First of all congratulations and thanks to the Hail team for coming up with the solution for big data in this field.

My question is, can I export merged plink data (from all three .bim/.bed/.fam files) in excel format or csv format?
Yes, I have already imported plink files (.bim/.bed/.fam) in Hail.


Exporting directly to excel is not an option, but exporting a delimited text file may be possible. Can you write a few lines of the file you’d like to produce?

what I did so far is:
vds = hc.import_plink(bed=“plinkdata/dataMales.bed”, bim=“plinkdata/dataMales.bim”, fam=“plinkdata/dataMales.fam”)


and the output is:
Samples: 5
Variants: 736991
Call Rate: 0.999938
Contigs: [‘12’, ‘8’, ‘19’, ‘4’, ‘15’, ‘11’, ‘9’, ‘22’, ‘13’, ‘16’, ‘5’, ‘10’, ‘21’, ‘6’, ‘1’, ‘17’, ‘14’, ‘20’, ‘2’, ‘18’, ‘7’, ‘3’]
Multiallelics: 0
SNPs: 736991
MNPs: 0
Insertions: 0
Deletions: 0
Complex Alleles: 0
Star Alleles: 0
Max Alleles: 2

But now I have to transpose my data so I’ll have 736991 features (SNPs) to apply ranking and feature selection with Random Forest most probably.
So I thought of exporting this data in some txt/csv file first instead of getting into it and lost forever (as I’m new to Python as well).
if not, then is there any other way around to deal with such thing?
Hope you understand my point.

and if I do:
it exports the data into same three plink files again. which I don’t want!

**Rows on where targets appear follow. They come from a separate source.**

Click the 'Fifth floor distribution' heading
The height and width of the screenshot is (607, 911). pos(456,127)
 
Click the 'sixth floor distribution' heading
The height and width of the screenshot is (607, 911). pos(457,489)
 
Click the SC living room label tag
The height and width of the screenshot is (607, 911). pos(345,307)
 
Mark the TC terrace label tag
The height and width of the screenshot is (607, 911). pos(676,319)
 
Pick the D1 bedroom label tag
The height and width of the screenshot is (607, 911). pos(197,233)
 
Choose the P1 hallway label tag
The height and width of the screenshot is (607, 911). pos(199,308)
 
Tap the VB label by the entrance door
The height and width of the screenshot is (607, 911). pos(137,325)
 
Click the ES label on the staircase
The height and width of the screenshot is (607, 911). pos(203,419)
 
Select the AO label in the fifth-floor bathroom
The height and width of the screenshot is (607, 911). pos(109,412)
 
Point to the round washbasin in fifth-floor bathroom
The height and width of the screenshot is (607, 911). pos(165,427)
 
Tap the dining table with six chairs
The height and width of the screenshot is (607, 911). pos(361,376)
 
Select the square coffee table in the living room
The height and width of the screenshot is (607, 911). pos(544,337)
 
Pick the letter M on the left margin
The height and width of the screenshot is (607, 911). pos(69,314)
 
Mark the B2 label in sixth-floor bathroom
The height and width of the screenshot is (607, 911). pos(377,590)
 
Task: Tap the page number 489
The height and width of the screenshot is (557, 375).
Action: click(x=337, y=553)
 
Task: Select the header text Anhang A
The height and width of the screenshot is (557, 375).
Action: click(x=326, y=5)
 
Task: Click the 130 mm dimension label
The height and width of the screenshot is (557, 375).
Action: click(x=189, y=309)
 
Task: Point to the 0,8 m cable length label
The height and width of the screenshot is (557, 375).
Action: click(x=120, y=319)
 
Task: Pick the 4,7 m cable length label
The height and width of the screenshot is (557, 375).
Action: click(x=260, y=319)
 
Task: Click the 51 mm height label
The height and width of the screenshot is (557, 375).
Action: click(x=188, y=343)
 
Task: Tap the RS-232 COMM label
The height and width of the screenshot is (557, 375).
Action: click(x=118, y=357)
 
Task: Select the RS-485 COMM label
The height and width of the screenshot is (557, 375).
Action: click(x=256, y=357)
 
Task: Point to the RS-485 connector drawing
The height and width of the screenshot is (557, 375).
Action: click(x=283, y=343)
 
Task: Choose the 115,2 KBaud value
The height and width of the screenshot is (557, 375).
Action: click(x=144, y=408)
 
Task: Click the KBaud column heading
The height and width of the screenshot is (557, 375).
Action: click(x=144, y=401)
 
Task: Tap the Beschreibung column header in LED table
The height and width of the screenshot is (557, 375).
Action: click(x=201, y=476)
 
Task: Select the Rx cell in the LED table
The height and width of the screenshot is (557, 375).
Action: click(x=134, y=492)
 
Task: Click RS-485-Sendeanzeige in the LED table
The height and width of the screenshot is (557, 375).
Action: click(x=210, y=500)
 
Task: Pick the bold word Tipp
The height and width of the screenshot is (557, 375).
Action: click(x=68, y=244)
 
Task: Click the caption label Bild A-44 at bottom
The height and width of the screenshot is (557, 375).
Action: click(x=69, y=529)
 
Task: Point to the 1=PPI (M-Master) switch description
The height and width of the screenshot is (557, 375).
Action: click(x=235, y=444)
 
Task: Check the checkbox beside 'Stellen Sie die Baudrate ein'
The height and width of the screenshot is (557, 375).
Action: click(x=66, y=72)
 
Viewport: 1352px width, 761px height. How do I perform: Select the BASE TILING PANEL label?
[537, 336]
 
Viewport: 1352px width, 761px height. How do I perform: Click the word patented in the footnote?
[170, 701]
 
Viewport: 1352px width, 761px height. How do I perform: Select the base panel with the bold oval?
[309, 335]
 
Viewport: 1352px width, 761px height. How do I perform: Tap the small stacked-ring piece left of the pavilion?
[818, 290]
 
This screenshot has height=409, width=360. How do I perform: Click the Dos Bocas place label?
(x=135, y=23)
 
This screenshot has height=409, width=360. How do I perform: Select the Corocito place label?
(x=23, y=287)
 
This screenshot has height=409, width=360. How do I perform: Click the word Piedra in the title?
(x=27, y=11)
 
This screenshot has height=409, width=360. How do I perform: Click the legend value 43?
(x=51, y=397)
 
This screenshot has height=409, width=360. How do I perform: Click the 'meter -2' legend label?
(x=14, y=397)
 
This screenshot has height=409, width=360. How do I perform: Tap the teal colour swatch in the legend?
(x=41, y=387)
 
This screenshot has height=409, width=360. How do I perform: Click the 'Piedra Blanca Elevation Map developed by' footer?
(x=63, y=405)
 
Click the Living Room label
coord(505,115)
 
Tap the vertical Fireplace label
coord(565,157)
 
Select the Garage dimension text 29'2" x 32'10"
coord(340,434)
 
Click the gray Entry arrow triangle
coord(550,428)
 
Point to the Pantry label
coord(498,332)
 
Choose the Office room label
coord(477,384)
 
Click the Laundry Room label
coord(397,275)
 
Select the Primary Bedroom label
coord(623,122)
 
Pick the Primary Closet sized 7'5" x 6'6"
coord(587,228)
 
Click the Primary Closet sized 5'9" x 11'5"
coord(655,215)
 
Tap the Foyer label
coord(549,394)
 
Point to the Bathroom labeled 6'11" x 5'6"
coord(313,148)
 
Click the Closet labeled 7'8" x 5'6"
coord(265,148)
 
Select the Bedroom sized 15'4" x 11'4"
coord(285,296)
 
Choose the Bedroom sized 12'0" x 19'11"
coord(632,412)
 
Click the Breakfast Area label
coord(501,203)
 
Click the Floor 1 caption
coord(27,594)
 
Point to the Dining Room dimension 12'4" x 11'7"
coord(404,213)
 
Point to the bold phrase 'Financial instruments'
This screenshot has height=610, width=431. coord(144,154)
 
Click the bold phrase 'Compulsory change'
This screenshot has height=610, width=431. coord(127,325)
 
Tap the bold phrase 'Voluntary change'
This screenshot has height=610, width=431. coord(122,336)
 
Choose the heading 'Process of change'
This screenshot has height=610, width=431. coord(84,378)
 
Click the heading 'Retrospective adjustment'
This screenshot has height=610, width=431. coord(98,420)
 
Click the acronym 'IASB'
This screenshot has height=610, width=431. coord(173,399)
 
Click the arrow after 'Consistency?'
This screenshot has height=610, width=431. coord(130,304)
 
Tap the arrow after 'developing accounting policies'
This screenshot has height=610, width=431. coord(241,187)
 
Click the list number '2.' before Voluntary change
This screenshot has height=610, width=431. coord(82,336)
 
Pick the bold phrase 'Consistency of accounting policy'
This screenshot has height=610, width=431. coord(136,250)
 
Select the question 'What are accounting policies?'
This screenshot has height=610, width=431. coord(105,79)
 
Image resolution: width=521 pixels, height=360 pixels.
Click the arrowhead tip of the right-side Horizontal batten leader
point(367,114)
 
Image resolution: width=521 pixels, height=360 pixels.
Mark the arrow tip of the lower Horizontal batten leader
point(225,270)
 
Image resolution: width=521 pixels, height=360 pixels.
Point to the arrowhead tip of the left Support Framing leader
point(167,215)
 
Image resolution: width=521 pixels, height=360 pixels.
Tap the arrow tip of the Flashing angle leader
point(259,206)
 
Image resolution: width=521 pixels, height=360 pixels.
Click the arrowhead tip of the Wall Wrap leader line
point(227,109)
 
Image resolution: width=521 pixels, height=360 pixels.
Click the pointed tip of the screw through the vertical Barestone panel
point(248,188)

You’ll have to use another tool to transpose, but this should let you export to a text file:

table = vds.make_table('v = v', ['`` = g.gt'])

Thanks it actually worked! :slight_smile:

but can I transpose my (merged) data directly after importing plink binary files?

Hail does not currently support transposition of the variant-sample matrix.

What will you do with the transposed data? The answer to that question will help us understand the best way to help you.

Thanks Danking.
Well, I have to transpose my data to apply ranking and feature selection on SNPs and in this case I’ll have 700K+ SNPs.